**Task brief:**
Each line holding the string "agent" is to be copied from the data.

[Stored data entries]
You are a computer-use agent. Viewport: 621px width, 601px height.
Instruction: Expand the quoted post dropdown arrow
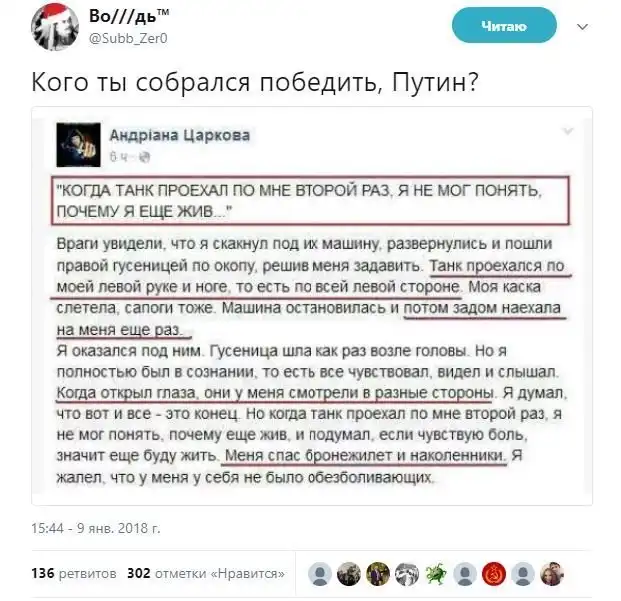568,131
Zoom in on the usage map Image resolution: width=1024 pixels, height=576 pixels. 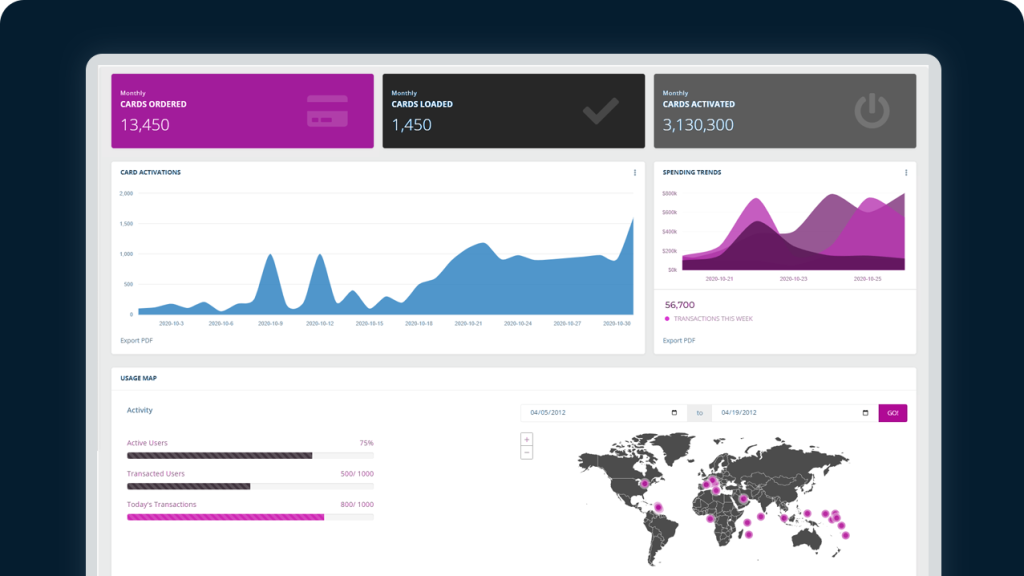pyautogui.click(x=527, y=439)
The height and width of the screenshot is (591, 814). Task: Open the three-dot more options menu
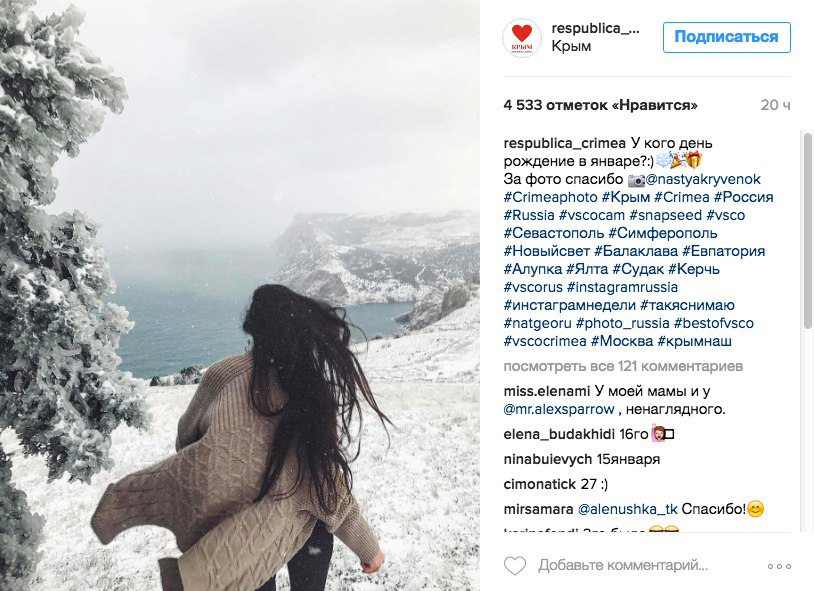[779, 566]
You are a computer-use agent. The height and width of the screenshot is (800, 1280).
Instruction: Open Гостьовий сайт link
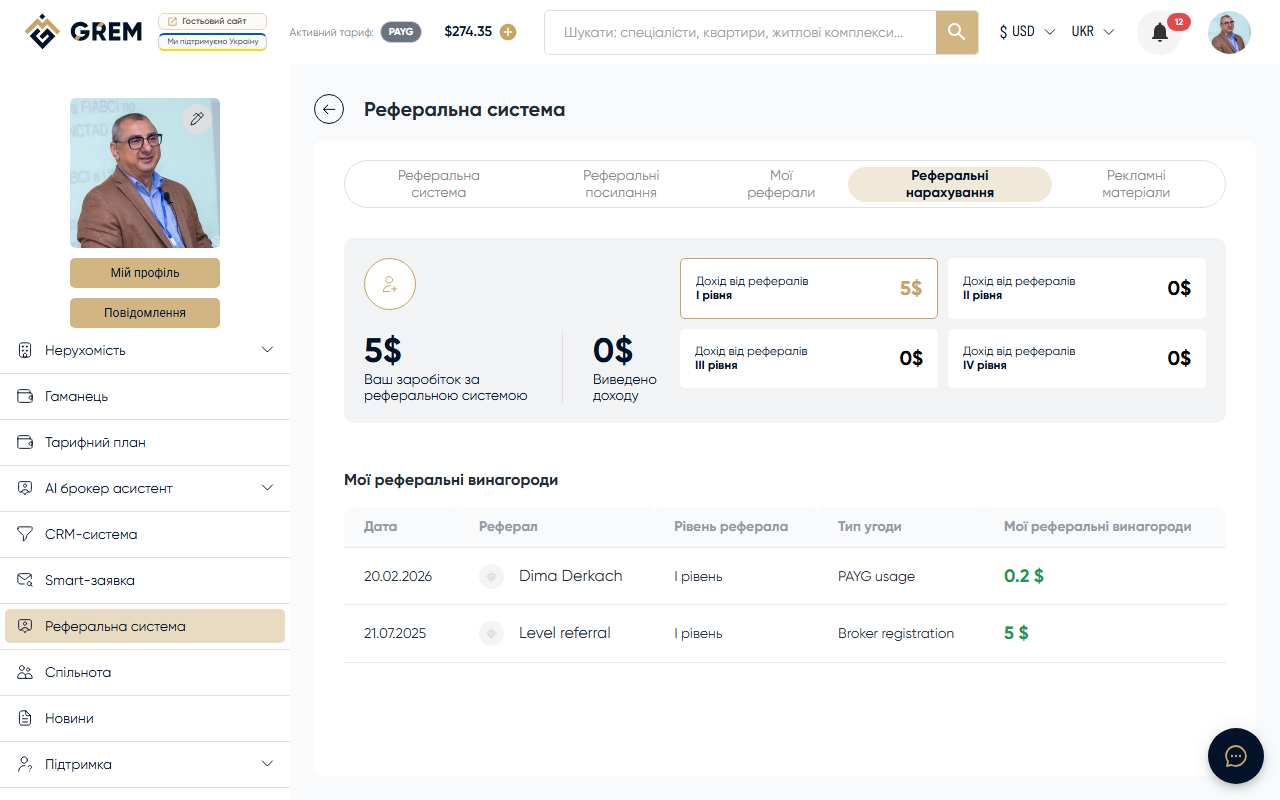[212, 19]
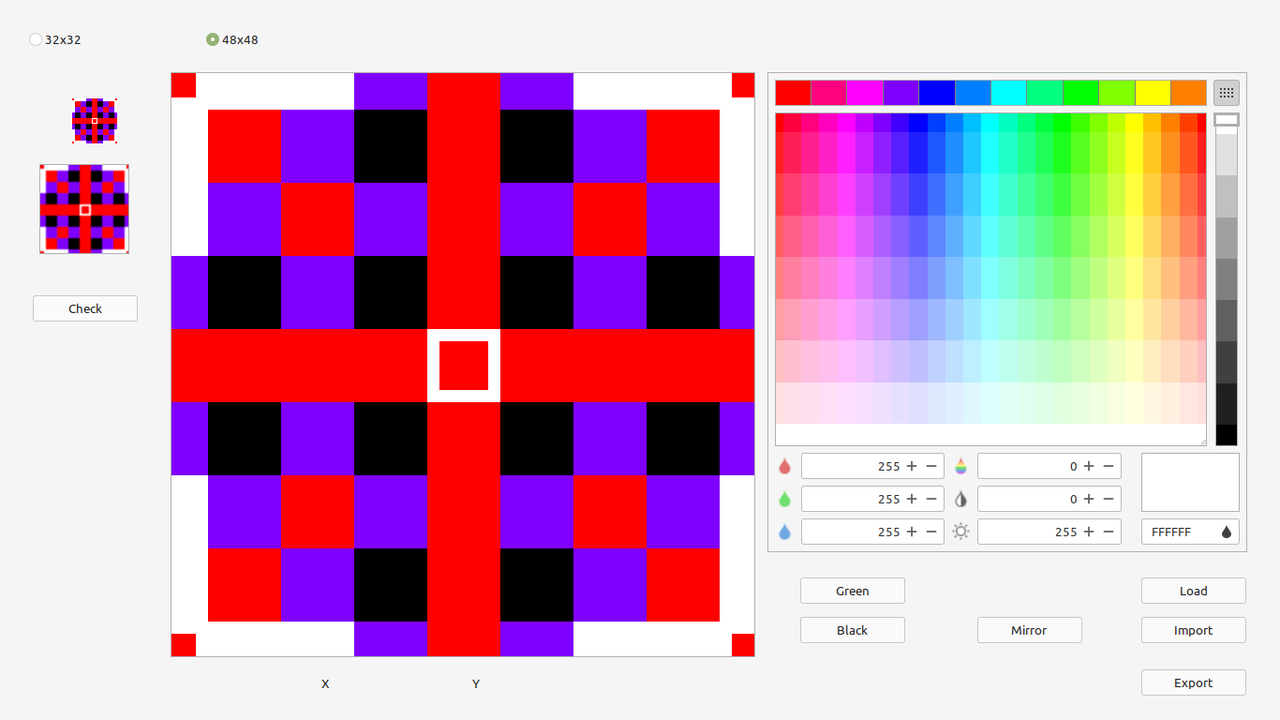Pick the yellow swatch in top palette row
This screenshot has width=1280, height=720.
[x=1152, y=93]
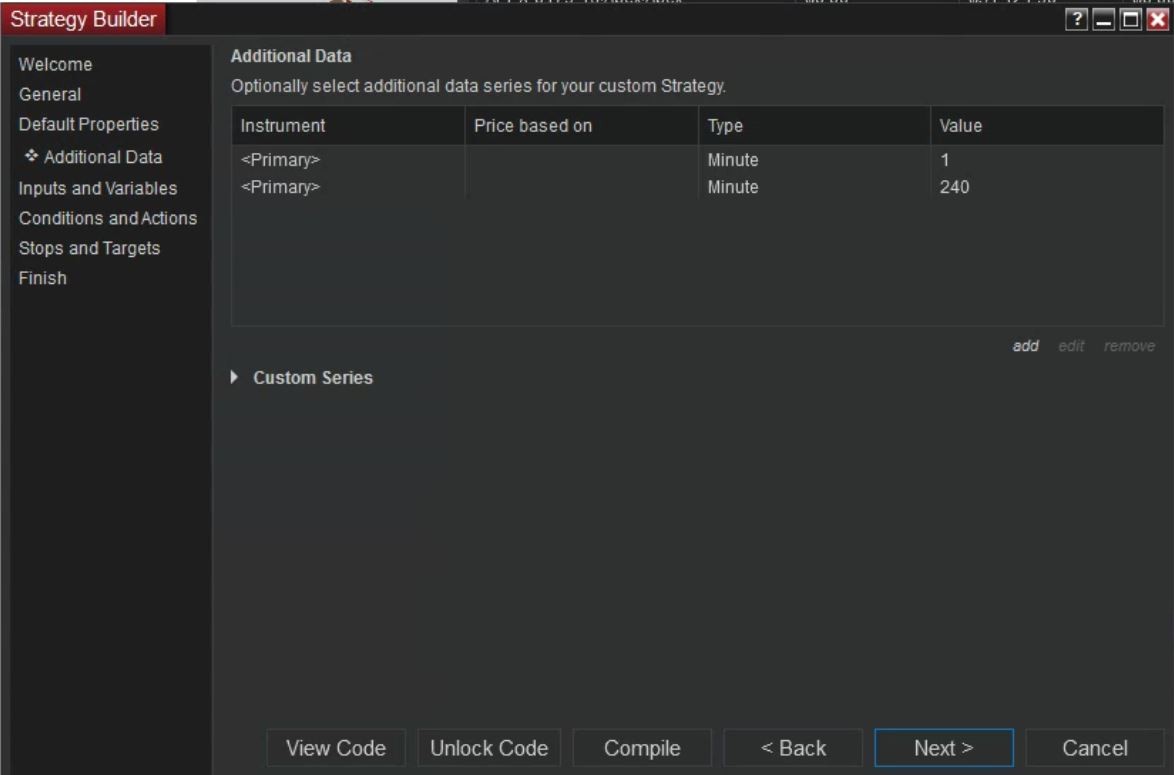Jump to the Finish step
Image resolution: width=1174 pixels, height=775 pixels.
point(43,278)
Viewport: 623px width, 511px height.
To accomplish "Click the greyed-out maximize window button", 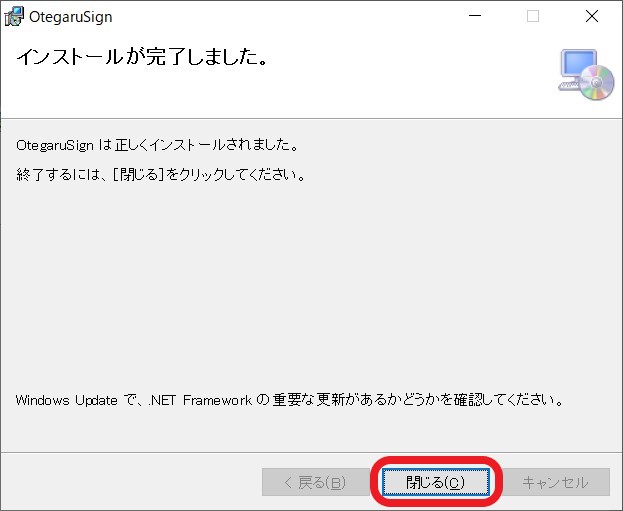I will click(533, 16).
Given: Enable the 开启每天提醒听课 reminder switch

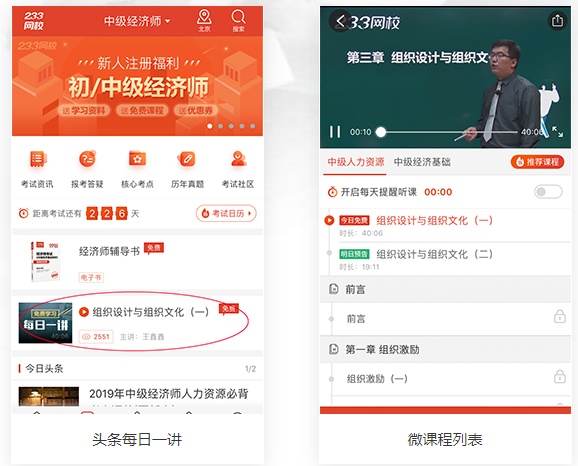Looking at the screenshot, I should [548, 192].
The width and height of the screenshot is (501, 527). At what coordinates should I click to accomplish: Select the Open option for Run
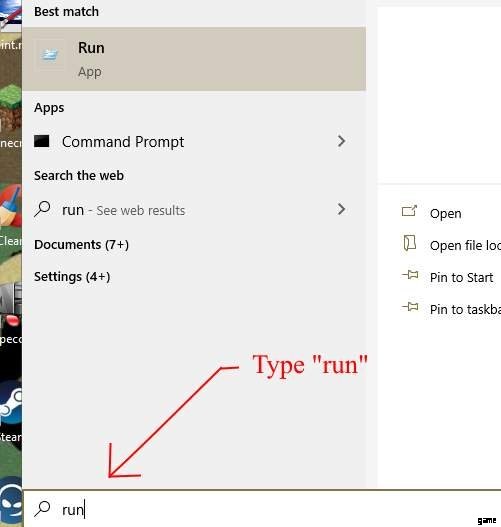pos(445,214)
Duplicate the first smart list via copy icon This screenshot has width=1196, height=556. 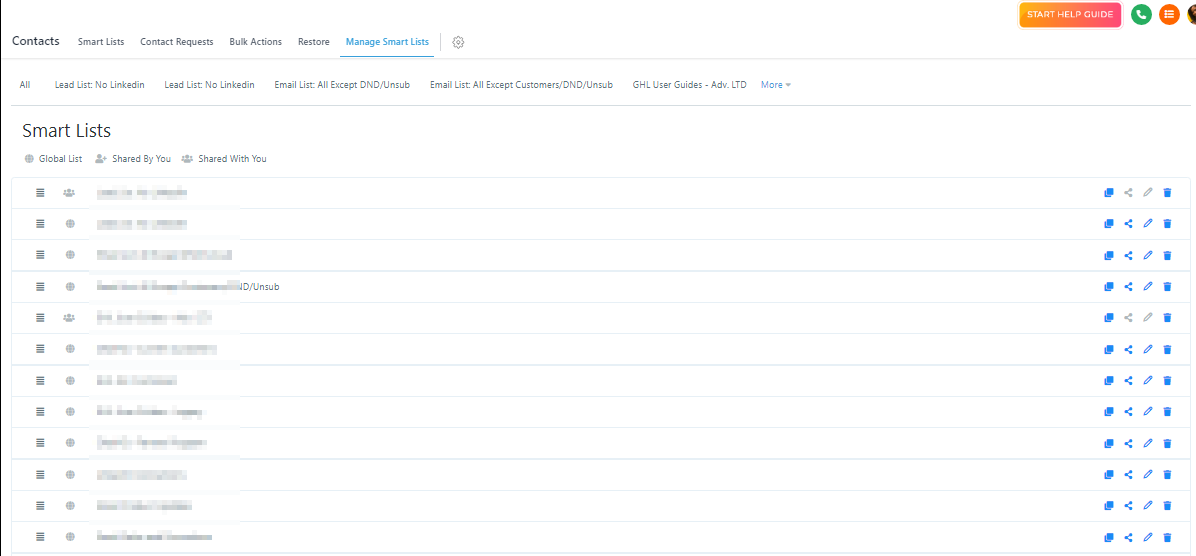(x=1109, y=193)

**Completed exercise:**
You are a computer-use agent. Viewport: 621px width, 601px height.
You are a computer-use agent. The height and width of the screenshot is (800, 1280).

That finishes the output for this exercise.